__TASK__: Apart from pictures, transcribe exactly each line from the one containing "The height and" through the final line of the listing below.

··· AVAILABLE RECORDS ···

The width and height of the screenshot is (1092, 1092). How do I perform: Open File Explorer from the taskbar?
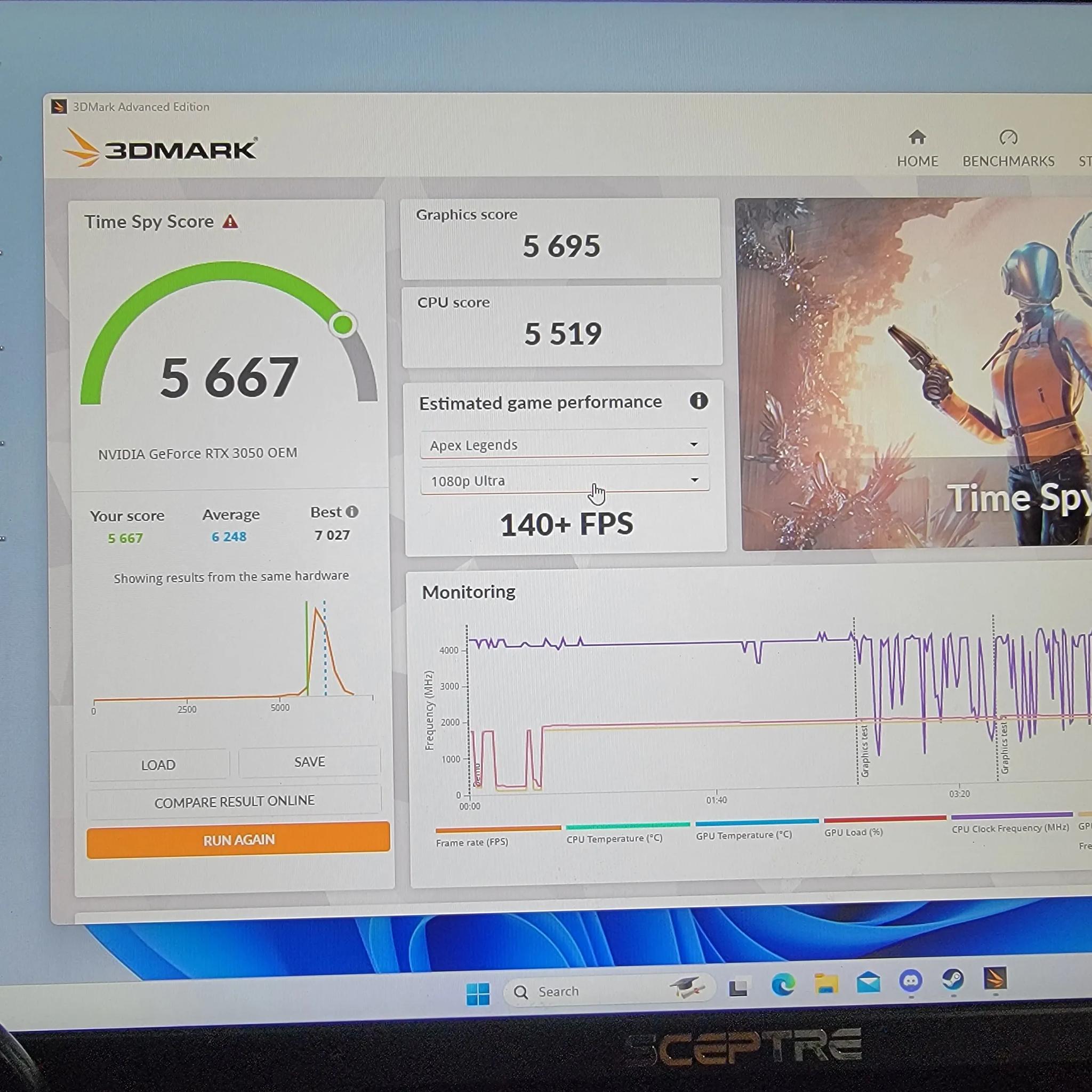pos(826,984)
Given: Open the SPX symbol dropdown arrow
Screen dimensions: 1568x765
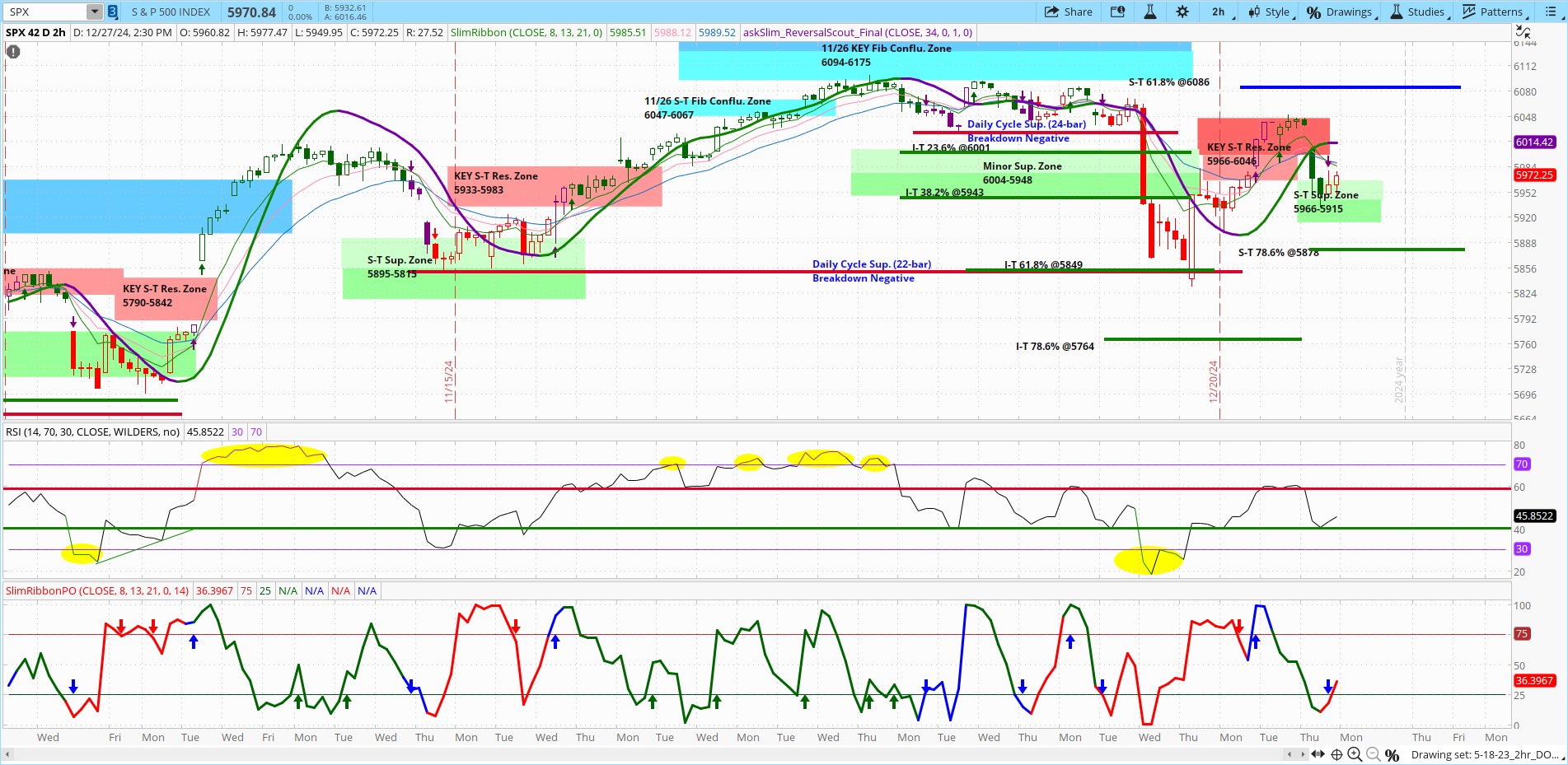Looking at the screenshot, I should [92, 12].
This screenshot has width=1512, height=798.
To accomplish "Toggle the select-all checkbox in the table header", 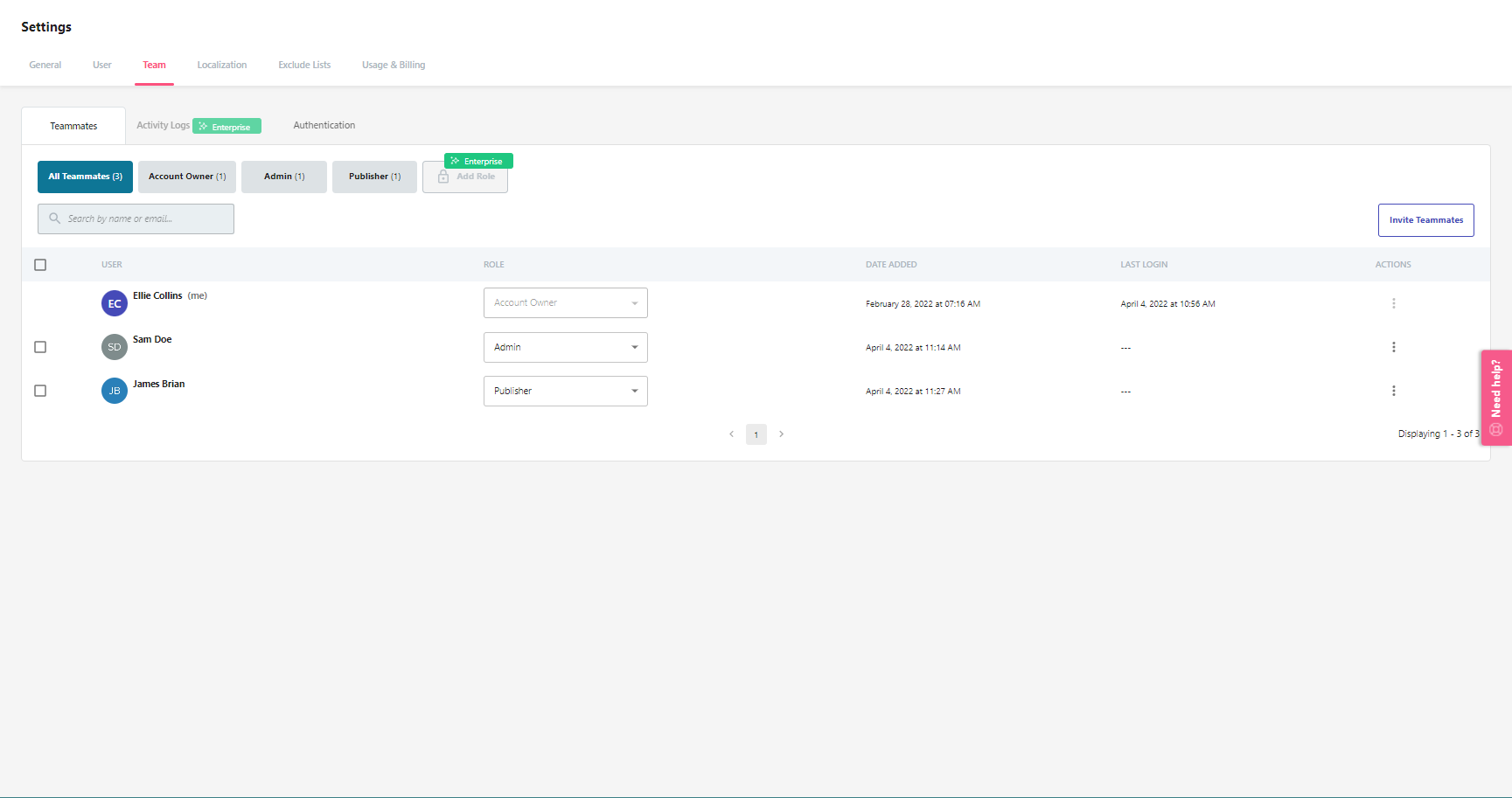I will point(39,264).
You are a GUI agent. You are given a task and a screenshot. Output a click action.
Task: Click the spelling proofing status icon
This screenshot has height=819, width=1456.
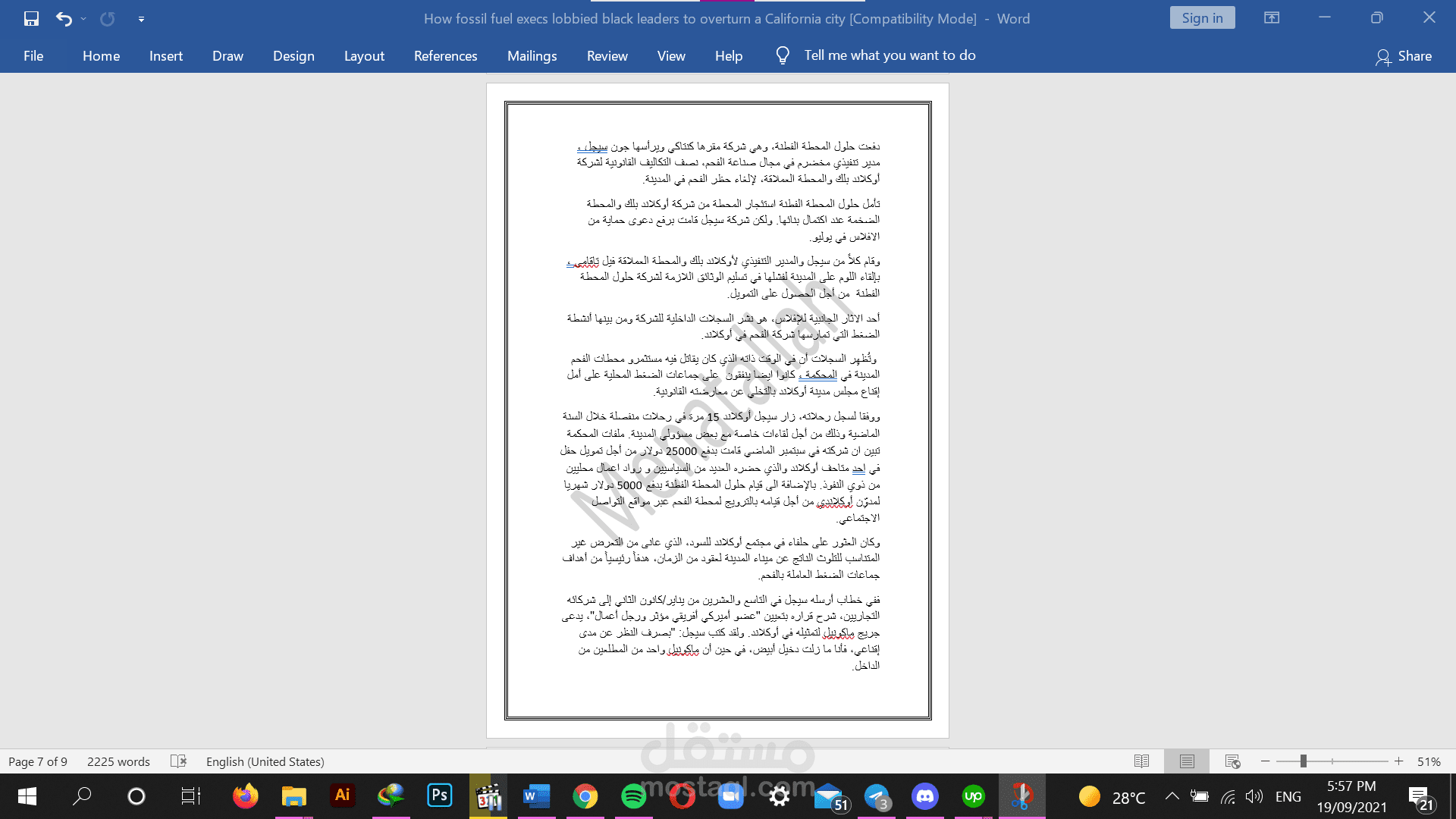click(178, 761)
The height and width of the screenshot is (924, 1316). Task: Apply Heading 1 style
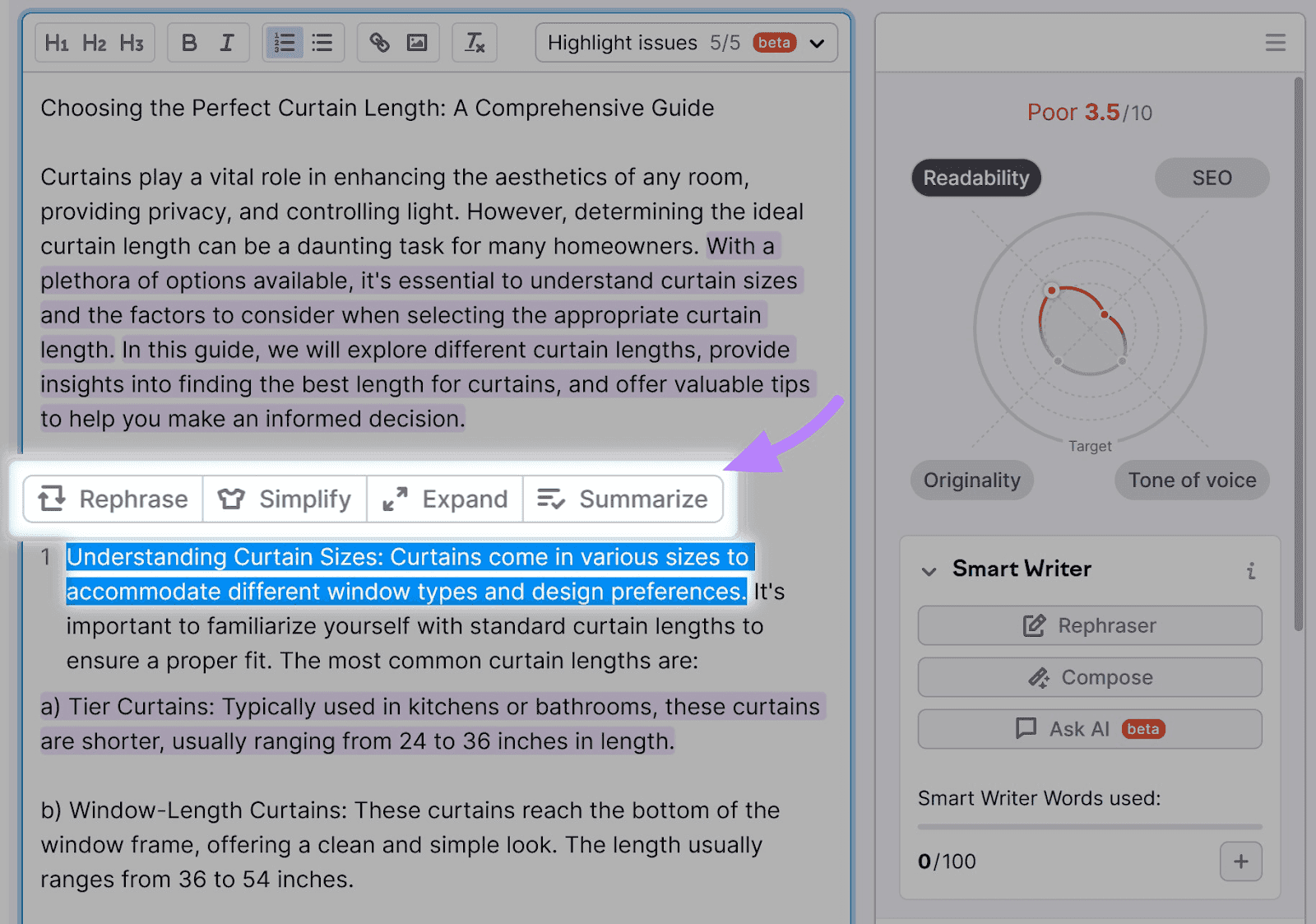point(56,42)
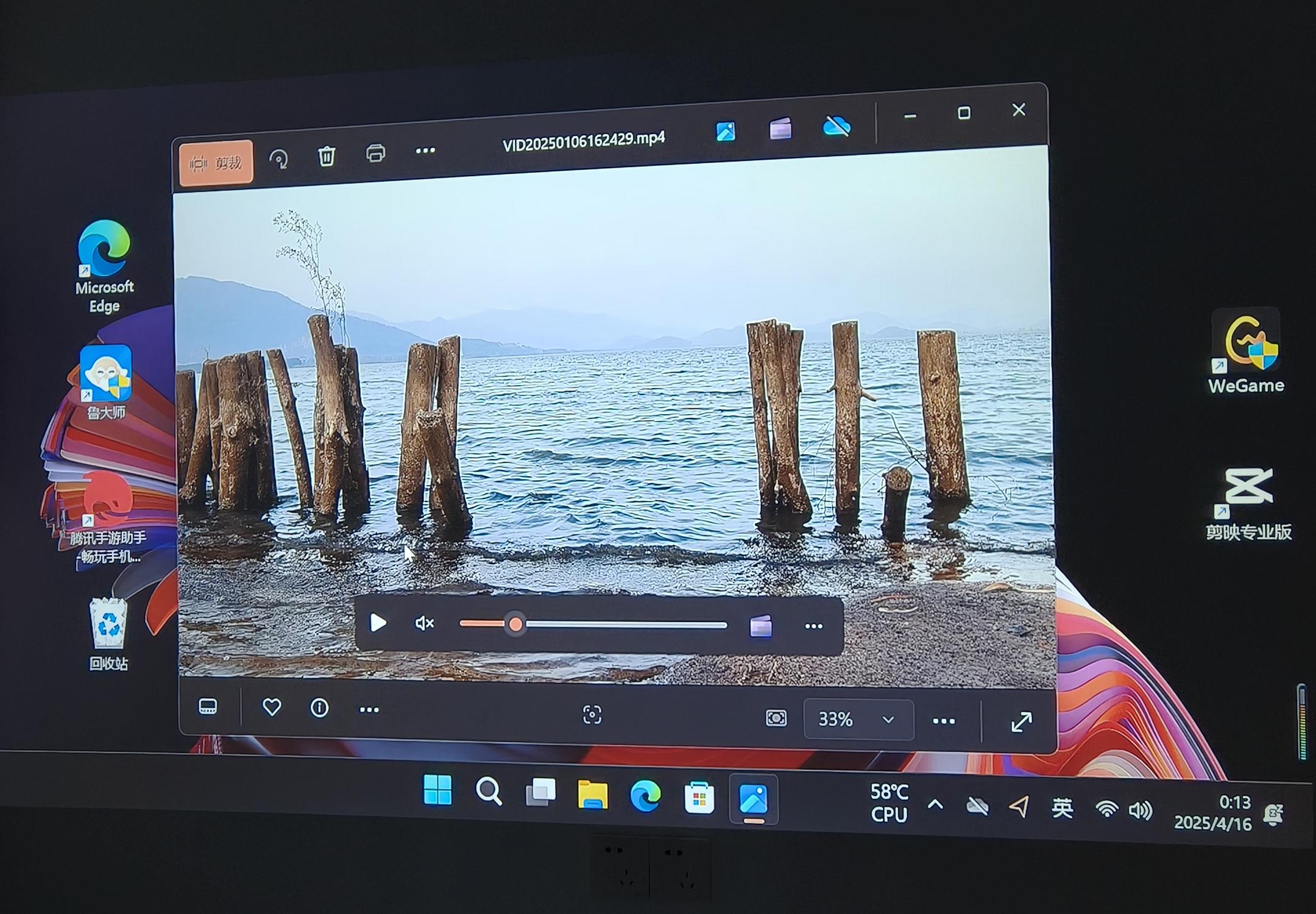Show file info panel
This screenshot has height=914, width=1316.
click(x=319, y=708)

···

__COMPLETED TASK__:
The height and width of the screenshot is (924, 1316). Task: Apply Heading 1 style
point(56,42)
Show file info panel
This screenshot has height=914, width=1316.
click(x=319, y=708)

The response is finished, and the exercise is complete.